The present invention relates to an obfuscation device, an obfuscation method, and an obfuscation program.
In the related art, analyzing how binary data to be analyzed calls what application programming interface (API) (which may be referred to as an “API call” below) has played an important role in program analysis. In addition, in order to analyze an API call, it is necessary to discover the boundary between a program to be analyzed and the API (which may be referred to as a “hook point” below). In other words, because a hook point is determined at the time of linking, it is necessary to find it later. The insight about the internal structure of the program is obtained when an API call is analyzed, and thus the author has motivation to obfuscate the API call.
A number of API call obfuscation techniques have been proposed so far. These include, for example, an API location obfuscation technique, a Dynamic Link Library (DLL) location obfuscation technique, and the like. These techniques make reference to the dynamically linked library files and the APIs in the library files complicated.
[NPL 1] Yuhei Kawkova, 2019, “Taint-based analysis Technologies against Evasive Malware,” Waseda University.
However, in the related art, an API call using binary data cannot be sufficiently obfuscated. For example, the related art described above is not robust with respect to an analysis method using an approach based on taint propagation or the like (for example, refer to NPL 1). The reason for this is that, in the related art, dynamic linking is generally used, binary data is referred to when a library file is to be executed, which enables the library file to be tracked, and thus a hook point can be searched for even when an API call is obfuscated.
To solve the above-described problems, the present invention includes an analyzing unit that converts first binary data output as an executable file into a first intermediate representation, a rewriting unit that inserts a predetermined code called when the first binary data is output into the first intermediate representation acquired from the analyzing unit and rewrites the first intermediate representation into a second intermediate representation, and an output unit that reads the predetermined code inserted by the rewriting unit, converts the second intermediate representation into executable second binary data, and outputs the second binary data when the second intermediate representation is to be converted into binary data.

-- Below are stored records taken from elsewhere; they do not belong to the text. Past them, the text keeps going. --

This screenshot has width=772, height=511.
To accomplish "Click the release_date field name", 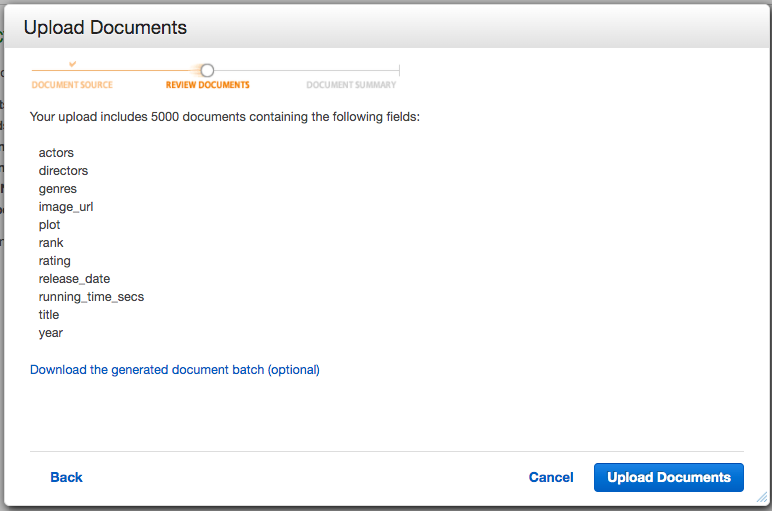I will click(x=74, y=278).
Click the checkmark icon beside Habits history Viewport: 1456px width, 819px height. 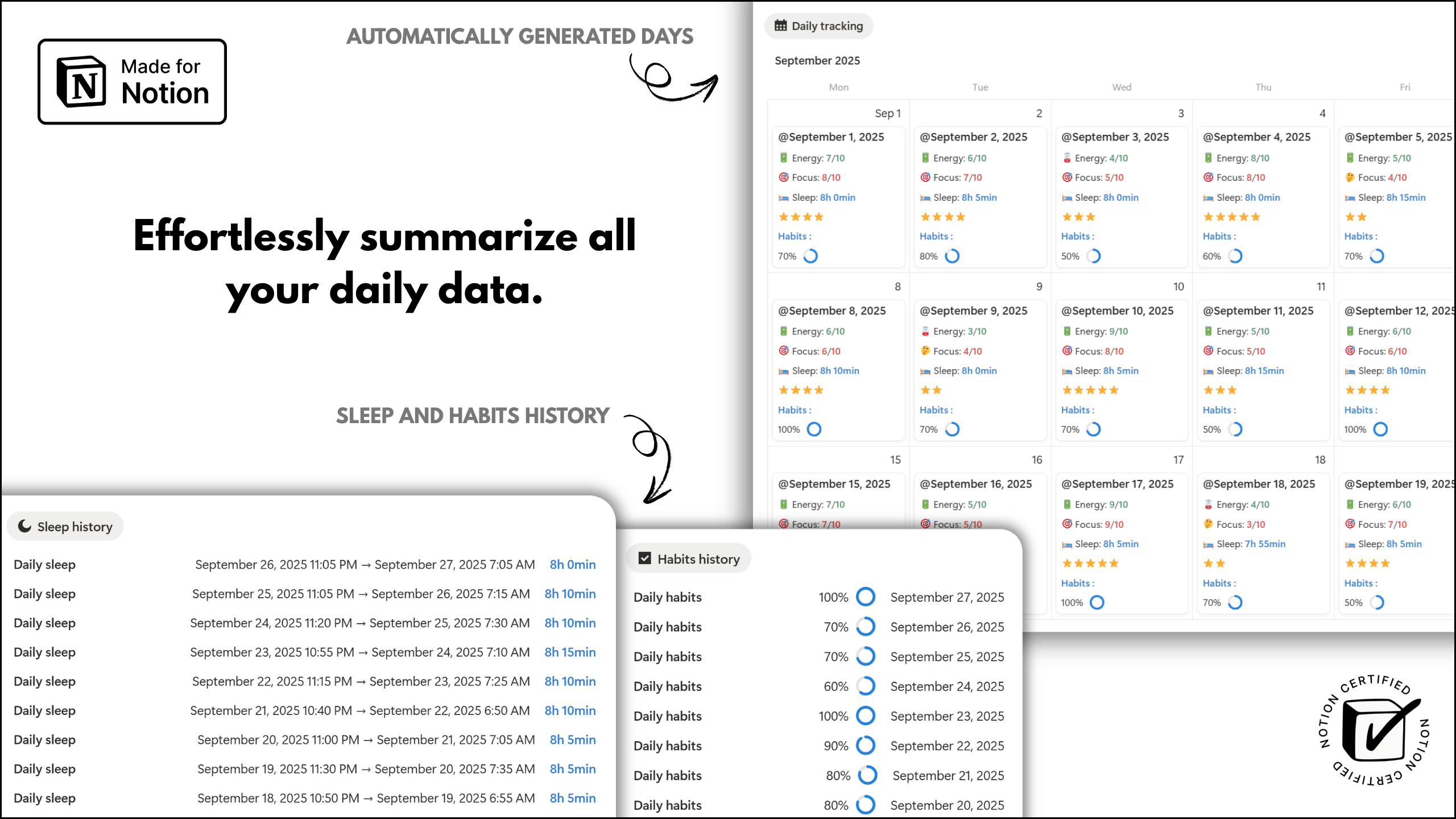[644, 559]
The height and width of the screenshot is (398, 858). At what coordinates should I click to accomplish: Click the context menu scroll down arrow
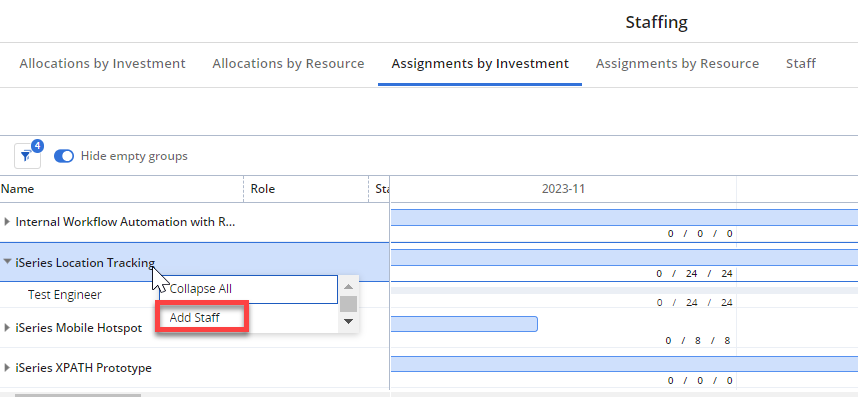349,322
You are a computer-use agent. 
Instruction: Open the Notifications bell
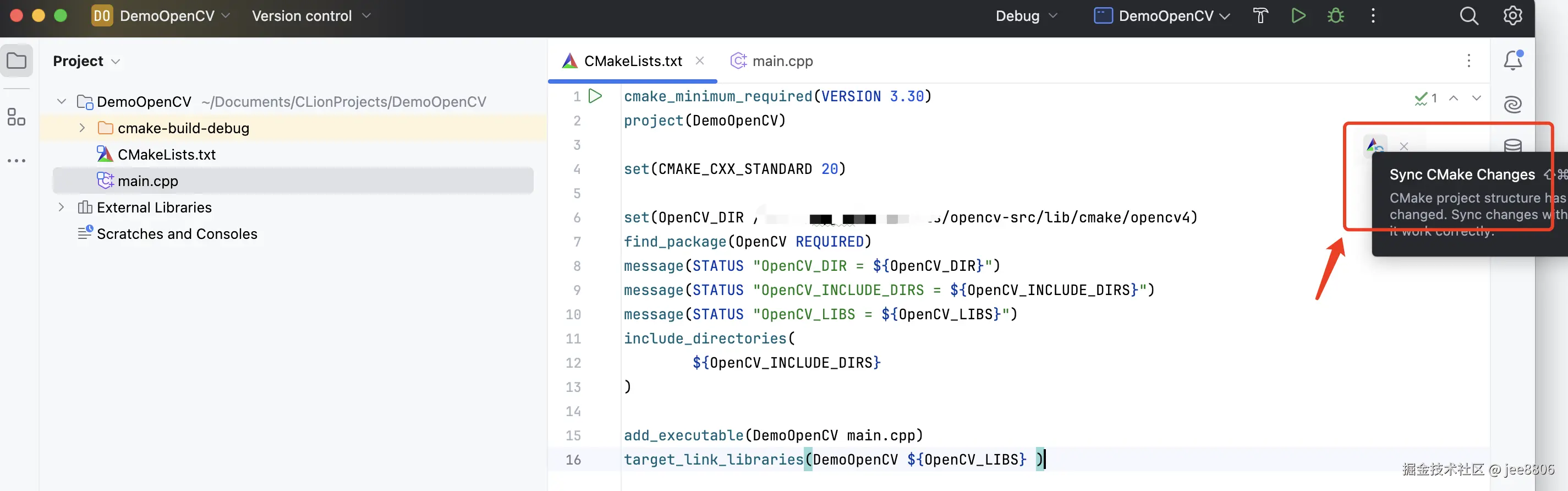coord(1513,61)
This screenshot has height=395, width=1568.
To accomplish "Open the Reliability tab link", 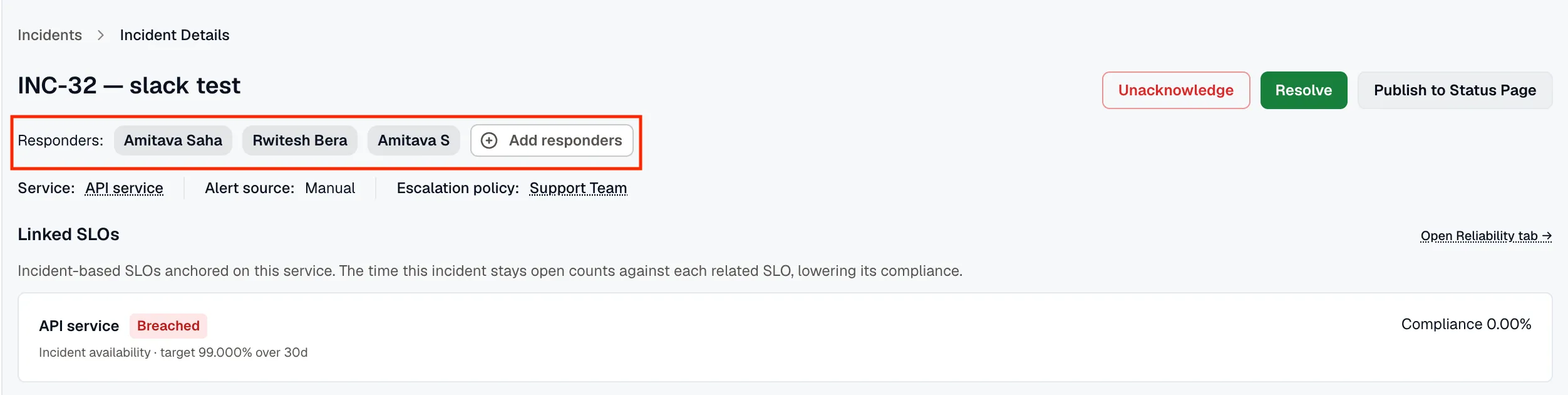I will [x=1486, y=236].
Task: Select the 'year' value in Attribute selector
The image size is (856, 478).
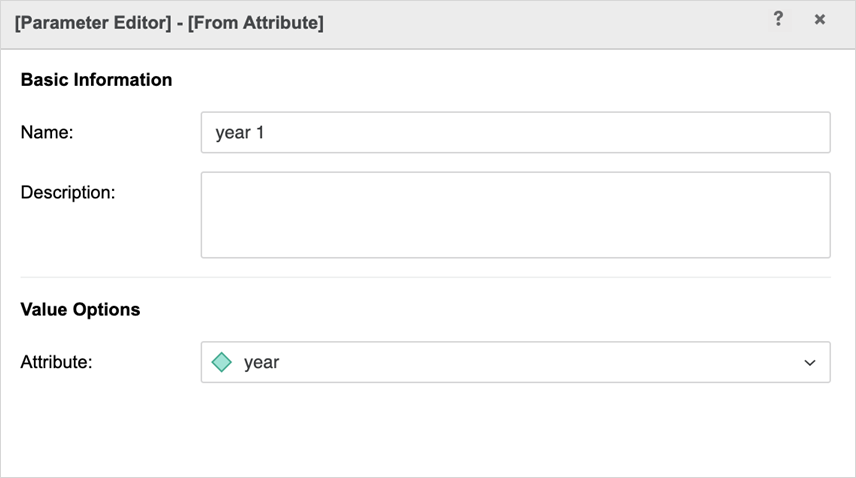Action: (261, 363)
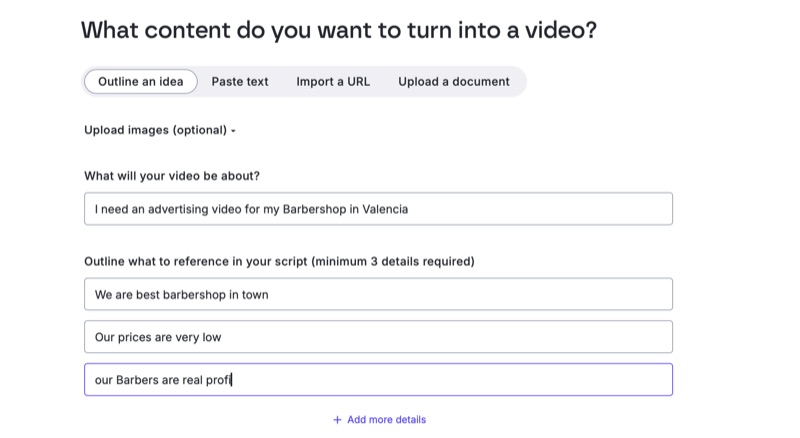Screen dimensions: 800x438
Task: Switch to the Paste text tab
Action: point(240,82)
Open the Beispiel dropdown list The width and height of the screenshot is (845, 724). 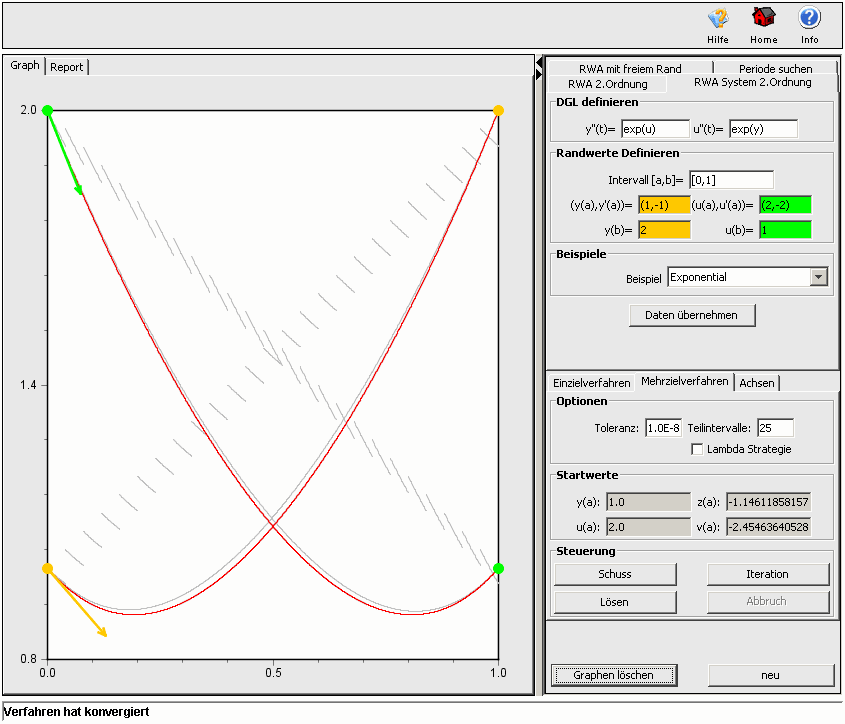[819, 277]
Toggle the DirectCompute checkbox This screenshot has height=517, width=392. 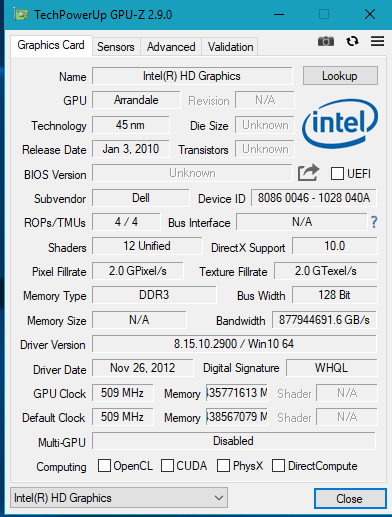tap(278, 466)
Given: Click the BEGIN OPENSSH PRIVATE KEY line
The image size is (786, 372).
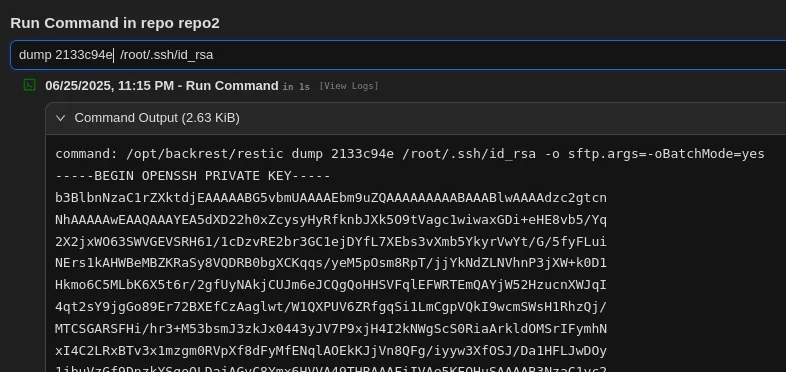Looking at the screenshot, I should (193, 176).
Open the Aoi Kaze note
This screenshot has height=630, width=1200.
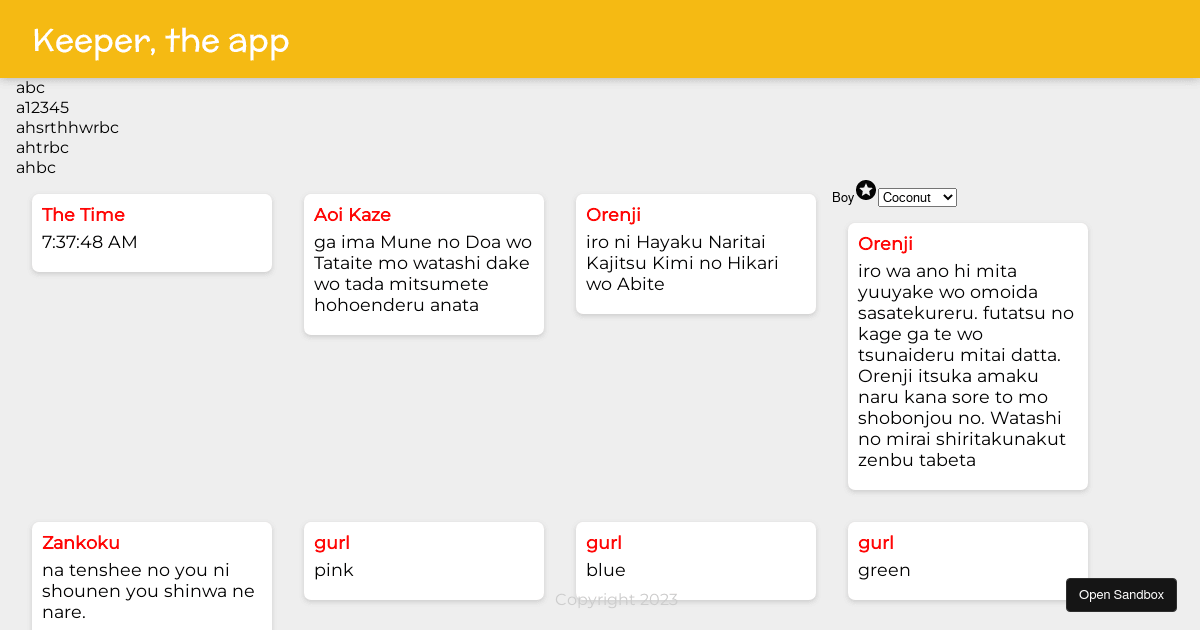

The present invention can sufficiently obfuscate an API call using binary data.
An embodiment of an obfuscation device, an obfuscation method, and an obfuscation program according to the present invention will be described below in detail based on the drawings. Further, the present invention is not limited by the embodiment described below.
Hereinafter, a configuration of an obfuscation device according to the present embodiment, processing by an analysing unit, processing by a rewriting unit, processing by an output unit, and a flow of an obfuscation process will be described in order, and the effects of the present embodiment will be described at the end.
A configuration of an obfuscation device 10 according to the present embodiment will be described using
The input unit 11 inputs various types of information to the obfuscation device 10. The input unit 11 includes input devices, for example, a touch panel, a voice input device, a keyboard, a mouse, and the like. The display unit 12 outputs various types of information from the obfuscation device 10. The display unit 12 includes, for example, a display device such as a liquid crystal display, a printing device such as a printer, an information communication device, or the like.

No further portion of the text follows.